### REQUIRED TASK 1
In the entries, begin at the line that has "You are a computer-use agent. This" and stop after the line that has "[x=474, y=150]". Write those lines out again, substituting "Command" for "Instruction" and changing nothing else.

The Trump Administration's Adjustments
On Inauguration Day 2017, President Donald Trump's chief of staff issued a directive freezing pending regulations across the federal government. This delayed implementation of various Every Student Succeeds Act provisions still in the pipeline.
Education Secretary Betsy DeVos encouraged states to continue developing their accountability plans while signaling that the administration would take a hands-off approach. In March 2017, Republican lawmakers used a procedural tool called the Congressional Review Act to eliminate accountability regulations that the Obama administration had issued in its final months.
The most symbolically significant action came in January 2019, when Florida's governor signed an executive order "eliminating Common Core and the vestiges of Common Core" from the state's public schools. This was possible precisely because the Every Student Succeeds Act had stripped federal authority to require any particular set of academic standards.
The Unfinished Experiment
The Every Student Succeeds Act represents an attempt to find middle ground on one of American education's oldest debates. Should Washington set standards and enforce them, ensuring that all children—regardless of where they live—receive a quality education? Or should states and communities control their own schools, tailored to local values and needs?
The law's answer is: mostly the latter, with federal transparency requirements to keep states honest. Annual testing remains to expose gaps. But what states do about those gaps is their own business.

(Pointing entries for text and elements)
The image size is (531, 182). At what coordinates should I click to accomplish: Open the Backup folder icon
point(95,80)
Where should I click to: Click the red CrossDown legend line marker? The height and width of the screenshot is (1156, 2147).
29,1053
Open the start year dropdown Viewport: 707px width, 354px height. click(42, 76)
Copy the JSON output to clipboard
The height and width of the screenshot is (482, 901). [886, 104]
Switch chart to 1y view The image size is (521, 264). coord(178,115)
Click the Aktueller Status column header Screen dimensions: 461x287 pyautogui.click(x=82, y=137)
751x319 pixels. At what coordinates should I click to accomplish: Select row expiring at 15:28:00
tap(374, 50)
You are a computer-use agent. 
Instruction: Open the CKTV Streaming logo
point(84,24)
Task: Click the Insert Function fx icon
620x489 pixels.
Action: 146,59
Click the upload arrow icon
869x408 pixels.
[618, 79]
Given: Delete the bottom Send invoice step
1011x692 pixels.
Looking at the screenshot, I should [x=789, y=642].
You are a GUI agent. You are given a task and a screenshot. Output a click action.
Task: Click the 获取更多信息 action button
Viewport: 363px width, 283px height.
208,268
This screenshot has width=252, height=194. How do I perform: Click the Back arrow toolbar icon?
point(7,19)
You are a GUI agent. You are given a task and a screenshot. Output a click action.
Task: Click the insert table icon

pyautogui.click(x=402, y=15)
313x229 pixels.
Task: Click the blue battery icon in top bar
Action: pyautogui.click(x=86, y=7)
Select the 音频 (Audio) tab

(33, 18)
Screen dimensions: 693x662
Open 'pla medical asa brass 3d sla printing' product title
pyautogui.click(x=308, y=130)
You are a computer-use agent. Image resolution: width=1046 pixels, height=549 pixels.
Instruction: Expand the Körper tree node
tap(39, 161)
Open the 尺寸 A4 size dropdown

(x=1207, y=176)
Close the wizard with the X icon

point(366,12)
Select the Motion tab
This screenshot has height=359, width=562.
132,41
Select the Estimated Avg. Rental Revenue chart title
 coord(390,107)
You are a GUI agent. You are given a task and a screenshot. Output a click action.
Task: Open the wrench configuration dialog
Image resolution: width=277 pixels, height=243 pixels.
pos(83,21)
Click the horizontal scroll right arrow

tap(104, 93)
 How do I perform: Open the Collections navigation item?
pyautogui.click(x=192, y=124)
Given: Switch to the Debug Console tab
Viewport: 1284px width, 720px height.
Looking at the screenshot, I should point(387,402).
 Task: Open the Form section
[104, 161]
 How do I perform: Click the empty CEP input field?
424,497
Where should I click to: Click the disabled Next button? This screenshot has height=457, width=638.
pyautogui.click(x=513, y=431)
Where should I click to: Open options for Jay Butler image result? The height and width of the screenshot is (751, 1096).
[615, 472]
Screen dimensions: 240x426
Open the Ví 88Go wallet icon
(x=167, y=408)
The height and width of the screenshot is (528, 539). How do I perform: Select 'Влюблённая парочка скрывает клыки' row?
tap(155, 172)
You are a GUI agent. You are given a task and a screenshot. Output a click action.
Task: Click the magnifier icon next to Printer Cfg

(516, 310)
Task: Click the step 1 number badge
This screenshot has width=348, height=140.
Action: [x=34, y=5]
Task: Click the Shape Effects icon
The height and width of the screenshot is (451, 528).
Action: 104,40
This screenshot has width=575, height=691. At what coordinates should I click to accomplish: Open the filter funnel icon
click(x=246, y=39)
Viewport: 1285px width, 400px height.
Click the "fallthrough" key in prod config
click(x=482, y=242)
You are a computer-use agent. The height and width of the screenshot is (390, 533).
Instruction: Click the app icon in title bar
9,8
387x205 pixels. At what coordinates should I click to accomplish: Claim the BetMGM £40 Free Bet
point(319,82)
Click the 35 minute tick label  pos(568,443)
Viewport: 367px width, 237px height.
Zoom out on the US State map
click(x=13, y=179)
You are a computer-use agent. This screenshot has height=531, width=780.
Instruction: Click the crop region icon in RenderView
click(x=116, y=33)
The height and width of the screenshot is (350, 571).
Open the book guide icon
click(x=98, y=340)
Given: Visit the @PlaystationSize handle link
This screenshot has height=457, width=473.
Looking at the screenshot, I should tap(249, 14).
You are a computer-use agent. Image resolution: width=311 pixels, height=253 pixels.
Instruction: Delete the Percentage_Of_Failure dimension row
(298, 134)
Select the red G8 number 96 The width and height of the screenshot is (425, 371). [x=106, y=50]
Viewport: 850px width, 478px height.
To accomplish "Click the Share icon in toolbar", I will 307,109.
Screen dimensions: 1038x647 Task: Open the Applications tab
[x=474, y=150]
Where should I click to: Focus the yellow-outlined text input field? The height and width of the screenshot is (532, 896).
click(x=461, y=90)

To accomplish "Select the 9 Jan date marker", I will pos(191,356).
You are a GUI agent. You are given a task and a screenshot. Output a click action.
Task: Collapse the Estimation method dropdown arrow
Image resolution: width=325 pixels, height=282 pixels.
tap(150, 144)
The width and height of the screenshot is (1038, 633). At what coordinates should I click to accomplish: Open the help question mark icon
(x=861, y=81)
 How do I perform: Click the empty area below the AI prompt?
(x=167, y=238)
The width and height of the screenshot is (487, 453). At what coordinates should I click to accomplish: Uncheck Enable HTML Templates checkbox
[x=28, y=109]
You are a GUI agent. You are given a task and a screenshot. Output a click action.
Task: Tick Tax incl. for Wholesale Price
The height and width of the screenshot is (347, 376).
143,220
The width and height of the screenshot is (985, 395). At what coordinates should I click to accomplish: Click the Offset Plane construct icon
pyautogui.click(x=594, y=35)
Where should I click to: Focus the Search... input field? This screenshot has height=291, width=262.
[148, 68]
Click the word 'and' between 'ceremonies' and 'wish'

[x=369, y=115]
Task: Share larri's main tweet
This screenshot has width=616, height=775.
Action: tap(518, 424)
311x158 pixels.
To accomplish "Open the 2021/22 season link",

### REQUIRED TASK 2
Pick up the passage about the Every Student Succeeds Act after its final sentence and continue writing it.

### OUTPUT 1
You are a computer-use agent. This screenshot has height=531, width=780.
Command: Click the crop region icon in RenderView
click(x=116, y=33)
The height and width of the screenshot is (350, 571).
Open the book guide icon
click(x=98, y=340)
Given: Visit the @PlaystationSize handle link
This screenshot has height=457, width=473.
Looking at the screenshot, I should tap(249, 14).
You are a computer-use agent. Image resolution: width=311 pixels, height=253 pixels.
Command: Delete the Percentage_Of_Failure dimension row
(298, 134)
Select the red G8 number 96 The width and height of the screenshot is (425, 371). [x=106, y=50]
Viewport: 850px width, 478px height.
To accomplish "Click the Share icon in toolbar", I will 307,109.
Screen dimensions: 1038x647 Task: Open the Applications tab
[x=474, y=150]

### OUTPUT 2
Whether this approach works depends on whom you ask and where you look. Some states have used their flexibility to innovate, developing creative accountability systems that measure what matters beyond test scores. Others have arguably retreated from aggressive improvement efforts, lowering expectations and reducing pressure on struggling schools.
The law's designers would likely argue that this variability is the point. Fifty states running fifty experiments means we learn what works faster than one federal mandate applied everywhere. Critics would counter that children stuck in states that make poor choices pay the price for that experimentation.
What's clear is that the Every Student Succeeds Act settled the question of federal versus state control—at least for now—decisively in favor of the states. Whether the next reauthorization swings the pendulum back, or pushes it further toward local control, remains to be seen. In American education, the only constant is the argument itself.